● Instructions for the task:
In the records below, arrange the lines as a JSON list of strings, one string per line and no blank lines, starting with the line containing "Task: Open the" and continuing through the line containing "Action: [x=249, y=7]". Leave the pictures out of the list.

● Material for this task:
════════════════

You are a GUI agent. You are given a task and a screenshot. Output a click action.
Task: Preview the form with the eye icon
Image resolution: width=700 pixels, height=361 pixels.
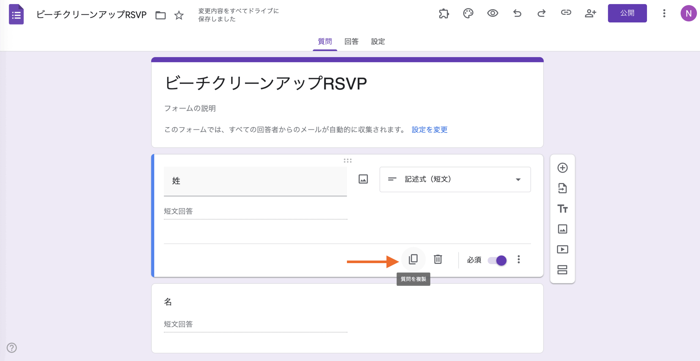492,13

════════════════

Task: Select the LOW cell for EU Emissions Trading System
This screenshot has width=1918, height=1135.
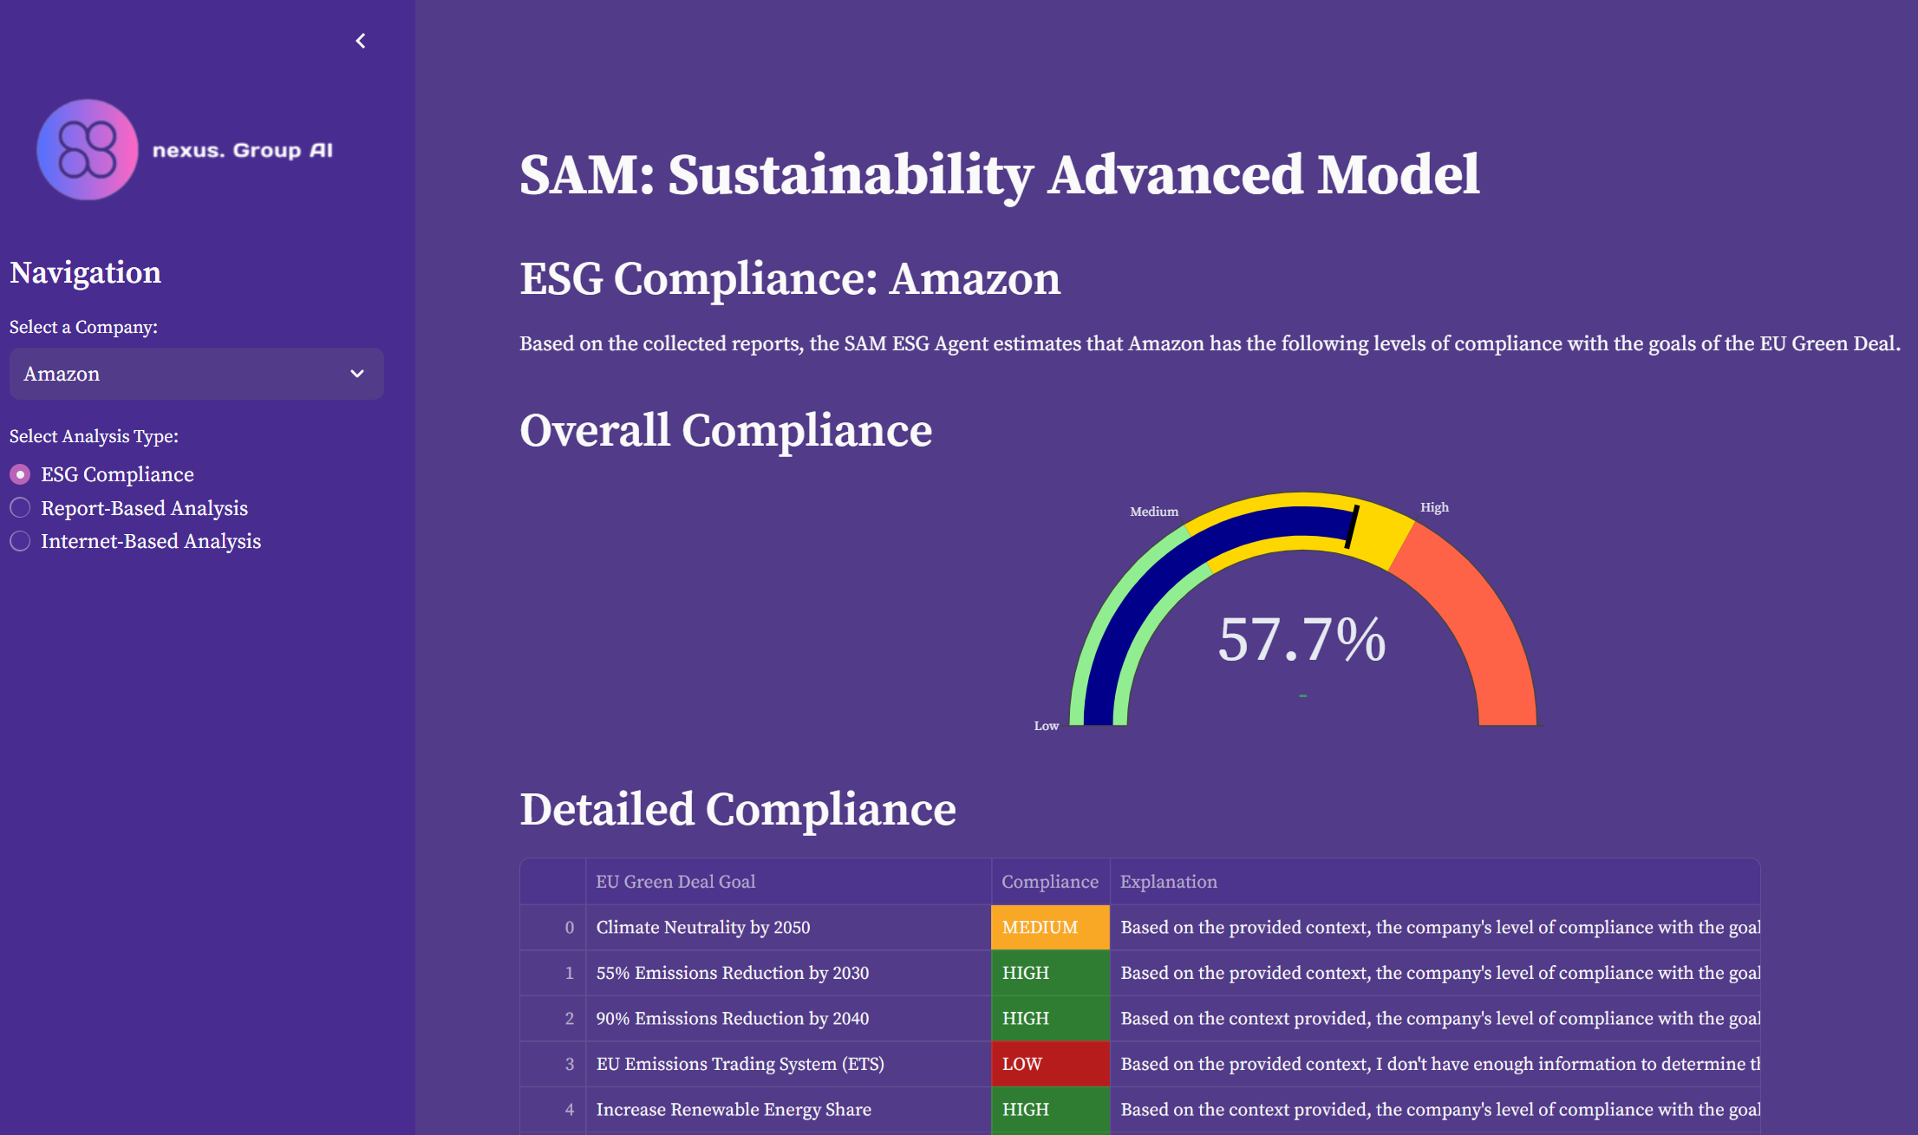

════════════════

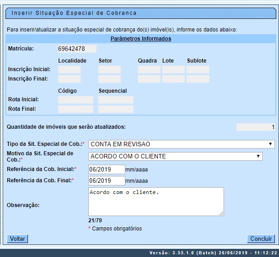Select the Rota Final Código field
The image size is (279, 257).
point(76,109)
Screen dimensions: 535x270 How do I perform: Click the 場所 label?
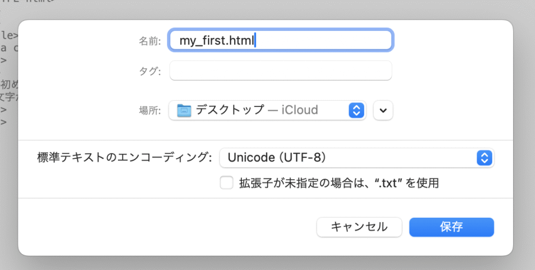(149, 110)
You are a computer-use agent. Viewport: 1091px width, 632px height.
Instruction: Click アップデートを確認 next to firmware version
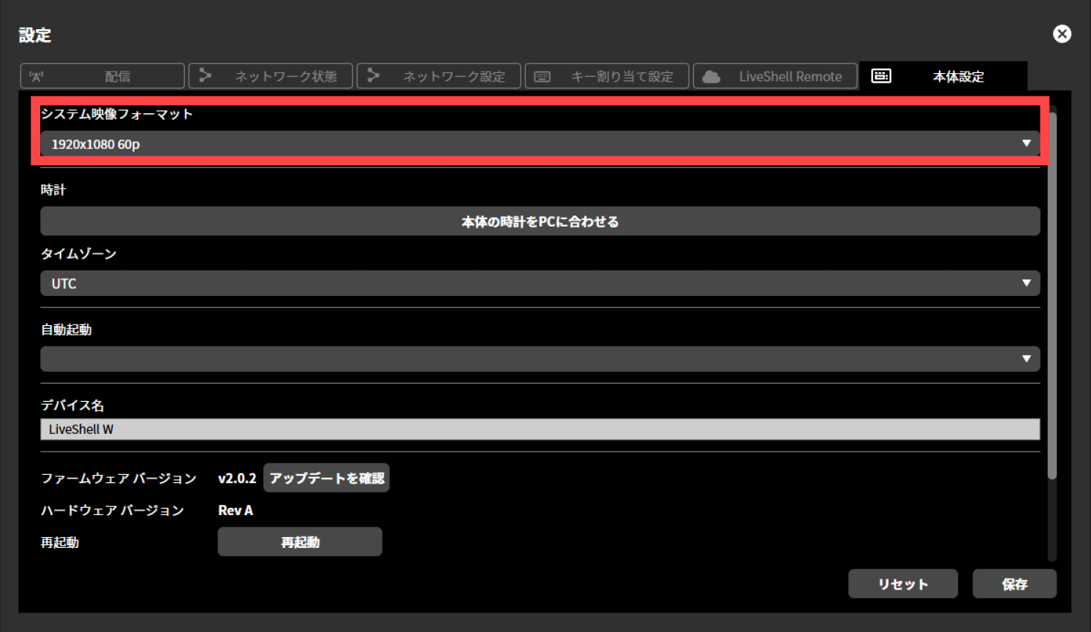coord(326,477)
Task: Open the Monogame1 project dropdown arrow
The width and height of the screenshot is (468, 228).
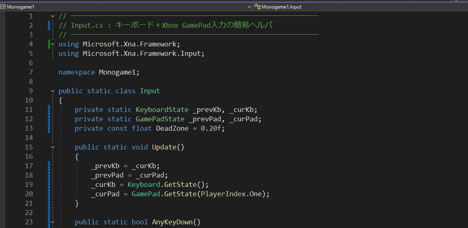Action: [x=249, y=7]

════════════════

● Answer to the problem:
[
  "Task: Open the Monogame1 project dropdown arrow",
  "The width and height of the screenshot is (468, 228).",
  "Action: [x=249, y=7]"
]